Many students register for disability services, but then never take advantage of the accommodations, because they are too much of a hassle. Other parents hire consultants to teach their students how to manage these accommodations. Others hire private tutors and executive function coaches to work with their students over Zoom.
I always advise parents to have their students take advantage of Disability Support services. When done right, for the right kid, that extra help is valuable. But it’s not a game-changer.
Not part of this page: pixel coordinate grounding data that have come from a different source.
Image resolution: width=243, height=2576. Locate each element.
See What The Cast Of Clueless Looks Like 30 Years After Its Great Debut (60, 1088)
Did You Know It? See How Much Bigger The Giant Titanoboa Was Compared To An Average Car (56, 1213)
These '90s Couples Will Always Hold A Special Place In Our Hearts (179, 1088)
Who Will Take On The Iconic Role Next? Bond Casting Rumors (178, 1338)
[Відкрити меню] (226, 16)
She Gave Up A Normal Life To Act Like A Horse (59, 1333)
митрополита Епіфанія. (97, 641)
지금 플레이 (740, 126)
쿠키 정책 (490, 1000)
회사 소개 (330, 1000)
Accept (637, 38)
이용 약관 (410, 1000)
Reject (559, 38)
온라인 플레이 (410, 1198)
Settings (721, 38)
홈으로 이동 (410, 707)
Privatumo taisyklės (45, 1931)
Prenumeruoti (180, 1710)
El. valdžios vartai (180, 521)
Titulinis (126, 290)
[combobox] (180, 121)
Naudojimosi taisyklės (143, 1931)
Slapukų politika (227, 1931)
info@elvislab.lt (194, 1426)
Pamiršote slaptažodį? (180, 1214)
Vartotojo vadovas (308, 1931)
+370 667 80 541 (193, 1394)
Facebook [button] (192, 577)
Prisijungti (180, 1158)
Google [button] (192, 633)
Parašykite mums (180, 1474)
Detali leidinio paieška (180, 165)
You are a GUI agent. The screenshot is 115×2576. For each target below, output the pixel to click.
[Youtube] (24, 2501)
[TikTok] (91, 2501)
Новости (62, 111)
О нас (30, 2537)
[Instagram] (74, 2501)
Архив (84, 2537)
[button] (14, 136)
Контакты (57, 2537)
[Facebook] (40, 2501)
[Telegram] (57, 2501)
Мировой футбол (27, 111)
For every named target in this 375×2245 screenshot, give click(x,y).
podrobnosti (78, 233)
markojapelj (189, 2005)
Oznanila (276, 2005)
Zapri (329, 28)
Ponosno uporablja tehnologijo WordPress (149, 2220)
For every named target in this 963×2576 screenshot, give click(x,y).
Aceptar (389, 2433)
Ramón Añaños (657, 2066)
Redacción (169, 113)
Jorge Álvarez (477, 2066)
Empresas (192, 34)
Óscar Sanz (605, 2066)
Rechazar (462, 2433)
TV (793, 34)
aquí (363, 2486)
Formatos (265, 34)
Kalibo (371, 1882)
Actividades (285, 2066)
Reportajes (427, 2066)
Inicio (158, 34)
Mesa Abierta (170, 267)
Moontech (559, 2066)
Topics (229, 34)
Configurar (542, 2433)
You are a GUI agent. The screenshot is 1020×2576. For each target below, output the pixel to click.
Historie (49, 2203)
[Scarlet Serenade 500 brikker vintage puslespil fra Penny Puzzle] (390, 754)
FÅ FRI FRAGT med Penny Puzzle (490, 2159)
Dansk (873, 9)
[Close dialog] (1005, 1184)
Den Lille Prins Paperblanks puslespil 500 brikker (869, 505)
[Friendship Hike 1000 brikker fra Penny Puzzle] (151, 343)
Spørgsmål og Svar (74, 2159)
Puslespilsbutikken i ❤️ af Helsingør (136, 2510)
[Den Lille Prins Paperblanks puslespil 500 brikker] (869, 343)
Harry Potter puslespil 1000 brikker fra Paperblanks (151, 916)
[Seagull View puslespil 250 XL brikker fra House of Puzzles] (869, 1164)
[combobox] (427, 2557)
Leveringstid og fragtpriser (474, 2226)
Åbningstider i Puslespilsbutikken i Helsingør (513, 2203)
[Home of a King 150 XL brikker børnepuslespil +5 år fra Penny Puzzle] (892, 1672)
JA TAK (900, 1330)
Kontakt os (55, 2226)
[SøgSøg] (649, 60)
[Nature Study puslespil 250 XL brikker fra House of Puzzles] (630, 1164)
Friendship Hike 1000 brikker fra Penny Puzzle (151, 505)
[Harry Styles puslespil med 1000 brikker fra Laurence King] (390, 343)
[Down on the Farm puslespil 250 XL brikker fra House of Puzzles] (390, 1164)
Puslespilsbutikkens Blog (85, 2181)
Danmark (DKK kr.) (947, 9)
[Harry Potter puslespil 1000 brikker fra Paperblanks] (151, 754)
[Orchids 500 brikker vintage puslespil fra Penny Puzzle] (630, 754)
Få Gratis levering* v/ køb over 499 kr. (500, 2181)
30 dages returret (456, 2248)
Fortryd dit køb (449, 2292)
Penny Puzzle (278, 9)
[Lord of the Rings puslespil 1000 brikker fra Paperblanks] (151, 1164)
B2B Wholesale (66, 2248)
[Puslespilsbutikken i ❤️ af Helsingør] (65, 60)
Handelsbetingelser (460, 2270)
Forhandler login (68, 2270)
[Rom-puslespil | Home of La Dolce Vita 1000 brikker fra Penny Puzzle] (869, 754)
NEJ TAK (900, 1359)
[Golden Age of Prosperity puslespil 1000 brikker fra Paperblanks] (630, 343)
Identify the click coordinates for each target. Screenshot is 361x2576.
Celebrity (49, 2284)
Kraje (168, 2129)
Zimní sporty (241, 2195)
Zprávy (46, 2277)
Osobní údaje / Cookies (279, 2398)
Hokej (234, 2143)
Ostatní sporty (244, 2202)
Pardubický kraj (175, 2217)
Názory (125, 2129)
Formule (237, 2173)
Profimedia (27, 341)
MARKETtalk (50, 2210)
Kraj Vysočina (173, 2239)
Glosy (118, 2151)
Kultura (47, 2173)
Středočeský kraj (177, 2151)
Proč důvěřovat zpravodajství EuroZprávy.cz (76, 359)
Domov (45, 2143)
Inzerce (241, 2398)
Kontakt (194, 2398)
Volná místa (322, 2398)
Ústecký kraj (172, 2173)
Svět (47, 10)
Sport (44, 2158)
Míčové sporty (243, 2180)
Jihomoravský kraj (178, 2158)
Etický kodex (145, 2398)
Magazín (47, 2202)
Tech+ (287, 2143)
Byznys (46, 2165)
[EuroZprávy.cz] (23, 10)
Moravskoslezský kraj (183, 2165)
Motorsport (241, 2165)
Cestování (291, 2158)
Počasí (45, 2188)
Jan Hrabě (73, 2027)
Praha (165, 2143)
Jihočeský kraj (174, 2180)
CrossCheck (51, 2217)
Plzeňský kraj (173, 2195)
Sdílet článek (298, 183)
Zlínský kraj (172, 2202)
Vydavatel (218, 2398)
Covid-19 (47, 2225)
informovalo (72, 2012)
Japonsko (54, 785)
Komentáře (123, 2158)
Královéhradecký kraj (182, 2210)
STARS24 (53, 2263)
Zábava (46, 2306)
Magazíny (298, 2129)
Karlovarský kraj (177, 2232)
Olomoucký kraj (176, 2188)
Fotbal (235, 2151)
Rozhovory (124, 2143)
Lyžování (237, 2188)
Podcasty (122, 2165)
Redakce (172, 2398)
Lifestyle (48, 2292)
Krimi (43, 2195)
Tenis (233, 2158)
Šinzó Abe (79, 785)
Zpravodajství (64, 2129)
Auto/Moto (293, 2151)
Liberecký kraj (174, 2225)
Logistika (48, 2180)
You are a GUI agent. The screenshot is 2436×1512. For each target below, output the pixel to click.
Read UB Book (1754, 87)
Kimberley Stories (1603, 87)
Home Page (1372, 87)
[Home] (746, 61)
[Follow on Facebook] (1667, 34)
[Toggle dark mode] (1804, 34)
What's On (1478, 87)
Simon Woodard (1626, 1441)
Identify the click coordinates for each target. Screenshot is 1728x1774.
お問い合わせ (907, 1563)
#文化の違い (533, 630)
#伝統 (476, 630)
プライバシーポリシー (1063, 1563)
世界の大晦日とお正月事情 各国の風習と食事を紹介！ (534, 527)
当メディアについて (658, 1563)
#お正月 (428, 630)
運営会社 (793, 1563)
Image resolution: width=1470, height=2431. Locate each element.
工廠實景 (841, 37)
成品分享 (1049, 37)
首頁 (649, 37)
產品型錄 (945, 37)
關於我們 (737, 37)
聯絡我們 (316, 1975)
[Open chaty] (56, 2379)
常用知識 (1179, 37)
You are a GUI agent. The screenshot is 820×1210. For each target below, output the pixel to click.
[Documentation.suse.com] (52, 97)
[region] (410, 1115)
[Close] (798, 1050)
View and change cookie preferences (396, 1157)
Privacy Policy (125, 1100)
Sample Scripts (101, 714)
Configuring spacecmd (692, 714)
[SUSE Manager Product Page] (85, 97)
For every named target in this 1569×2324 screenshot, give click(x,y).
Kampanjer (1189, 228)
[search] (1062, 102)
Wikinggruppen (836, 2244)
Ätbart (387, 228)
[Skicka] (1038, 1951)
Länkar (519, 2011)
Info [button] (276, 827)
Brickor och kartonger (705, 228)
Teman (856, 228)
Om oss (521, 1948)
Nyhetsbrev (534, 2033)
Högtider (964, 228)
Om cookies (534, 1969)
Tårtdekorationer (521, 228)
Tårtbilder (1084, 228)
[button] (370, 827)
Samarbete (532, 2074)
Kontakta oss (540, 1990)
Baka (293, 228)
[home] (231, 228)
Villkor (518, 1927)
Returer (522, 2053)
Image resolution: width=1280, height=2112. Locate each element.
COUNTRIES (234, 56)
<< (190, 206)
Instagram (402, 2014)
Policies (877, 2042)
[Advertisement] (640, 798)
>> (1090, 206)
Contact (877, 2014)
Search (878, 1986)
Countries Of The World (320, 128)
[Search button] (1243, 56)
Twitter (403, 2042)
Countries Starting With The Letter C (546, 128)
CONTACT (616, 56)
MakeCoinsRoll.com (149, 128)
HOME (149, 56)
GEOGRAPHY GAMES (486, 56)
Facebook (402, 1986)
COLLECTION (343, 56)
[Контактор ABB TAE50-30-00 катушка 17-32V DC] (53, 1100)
That’s why more and more college programs are cropping up all over the country that are geared towards kids with more serious disabilities. (As part of my day job, I provide college advice to families with children with autism.)
Why has the Disability Rate in Colleges Increased?
Yes, the number of students registering with the Office of Disability Services on their college campus has skyrocketed.
The Chicago Maroon reported, “During the 2017-18 school year, roughly 600 students were registered with SDS for accommodations, while by the 2024-25 school year, more than 2,460 students—13 percent of the student population—were registered with SDS. In her Atlantic article, Horowitz has similar data from Stanford and other elite schools.
There are many reasons for the increasing disability rate that have nothing to do with rich parents working the system.
Parents and young people are increasingly “woke” about their disabilities. In late-night scrolling fests on Instagram and TikTok, I always stumble upon videos of beautiful young people identifying as ADHD or autistic or possibly both. If your favorite influencer is autistic, then you want to be autistic, too. The stigma is gone.
For various reasons, young people are being trained to be open about their disabilities. To get accommodations in school and the workplace, they have to self-identify. I’ve trained parents on how they should help their students with self-identification.
More people with disabilities are surviving public education and have the necessary skills to attend college. A good thing.
Parents are learning from each other and disability consultants about how to nudge their students to sign up for these services.
Colleges are run by very nice, left-leaning administrators who want to increase rates of inclusion and may be getting some grant money to provide additional services and programs.
Education Outrage
Two things are true at the same time:
Standards for education have dropped, resulting in the recent crop of college students who are unprepared for a traditional college curriculum and require remedial help.
More college students are self-identifying as having a disability and registering with the Office of Disability Services on campus for accommodations.
The first issue — declining standards — is a real problem. The second issue — rising rates of disabilities — is not a real problem.
Earlier in the week, I cheered on the recent attention to education policy. I am modifying my thoughts. I’m okay with education outrage, but let’s target the right people and the right problems.
Disclaimer: I wrote this before work. Typos abound.